→ Vorliegender Text

########################################

Tango tanzen in Norwegen

Die Expertentagung in Krems soll – nach ausführlichen Debatten gerade über die vielfältigen rechtlichen Fragen (darunter die Leistungsschutzrechte von Autoren, Schauspielern und anderen Kreativen) – letztendlich eine Resolution ausarbeiten, die an die Ratspräsidentschaft, die Europäische Kommission und das Europäische Parlament übergeben wird. EU XXL wird zudem eine Möglichkeit bieten, die europäische Fernsehrichtlinie zu diskutieren, die dieser Tage beschlossen wird. „Der Umgang zwischen Fernsehen und Film, das ist ein weiteres brennendes Thema: Wie kann man die TV-Anstalten dazu bringen, sich aufs Senden von europäischen Filmen zu konzentrieren, und nicht bloß darauf, Rechte zu horten, die dem Produzenten dann bitter fehlen, z. B. in der Zweitverwertung eines Films? In Frankreich etwa wird ein neues Modell diskutiert, wonach nur Filme gefördert werden, die – wenn auch in ferner Zukunft – eine Zusage für eine TV-Ausstrahlung nachweisen können.“ Und: „Es werde immer klarer, dass Investement in europäische Filme sich auch wirtschaftlich rechnen muss, nur das Warten auf eine öffentliche Förderung ist in Zukunft bestimmt zu wenig.“

Die zweite Säule von EU XXL nennt sich Dialog und ist, im Unterschied zum Forum, öffentlich und kostenlos für alle Interessierten zugänglich. Man hat diesen Bereich in drei einzelne Tage (von 1. bis 3. März) gegliedert, die jeweils ein Kernthema haben: Fernsehen, Dokumentarfilm und – unter dem Titel „Faces for Europe“ – die Situation der Schauspieler in den verschiedenen europäischen Ländern. Auch an diesen drei Tagen stehen das Kennenlernen, der Austausch von Informationen und das Miteinander-Reden im Vordergrund. Dass die Schauspieler der Schauspielerin Mercedes Echerer besonders am Herzen liegen, ist nachvollziehbar. „Sie sind so wichtig für die europäische Filmproduktion“, sagt sie, „und es ist für sie wichtig, dass sie in Europa eine Chance bekommen, auch außerhalb ihrer Landesgrenzen.“ Genau deshalb wird in Krems e-talenta vorgestellt, eine zentrale europäische Datenbank, in die sich jede Schauspielerin und jeder Schauspieler selbst einbringen kann, ob mit Agentur oder ohne – mit seinen speziellen Fähigkeiten und (Sprach-)Kenntnissen. „Angenommen, ein norwegischer Regisseur sucht für einen Film eine slowenische Immigrantin unter 30, die Tango tanzen kann – hier wird er fündig.“ Die nationalen Schauspielerverbände kommen alle nach Krems, „und man kann schauen, wie geht es den Schauspielern, in Litauen zum Beispiel. Kann man dort überleben als Filmschauspieler, oder muss man nebenbei am Theater arbeiten, bzw. wie groß ist überhaupt die Filmproduktion dort?“ Wissenstransfer eben.

########################################

→ Bereitgestelltes Material
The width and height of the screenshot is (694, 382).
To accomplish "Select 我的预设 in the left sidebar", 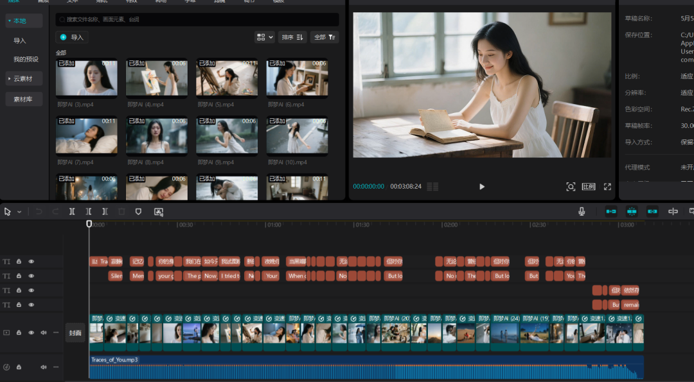I will coord(26,59).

########################################

Führen Sie den Text über die Filmtagung EU XXL in Krems im Anschluss an seinen letzten Satz weiter.

→ Lösung
Wurde bei EU XXL 2005 die beste europäische Koproduktion ausgezeichnet (Hostage von Constantine Giannaris, Griechenland/Türkei), so werden diesmal zwei Schauspieler mit einem Preis bedacht, die auch außerhalb ihres eigenen Landes reüssiert haben: der Däne Nicolas Bro (ihm zu Ehren läuft der Film Dark Horse des isländischen Regisseurs Dagur Kári) und die serbische Schauspielerin Mirjana Karanovic, die Hauptdarstellerin aus Grbavica, die in Krems in Das Fräulein von Andrea Štraka zu sehen ist. Als Eröffnungsfilm der kleinen Filmschau ist Tony Gatlifs Transylvania zu sehen – 2006 immerhin der offizielle Abschlussfilm beim Filmfestival in Cannes. „Nicht nur ist das ein europäischer Film, wie er im Buche steht, sondern auch eine Hommage an das neue EU-Land Rumänien.“ Ein Tribute ist dem österreichischen Dokumentarfilmer und Kameramann Joerg Th. Burger gewidmet.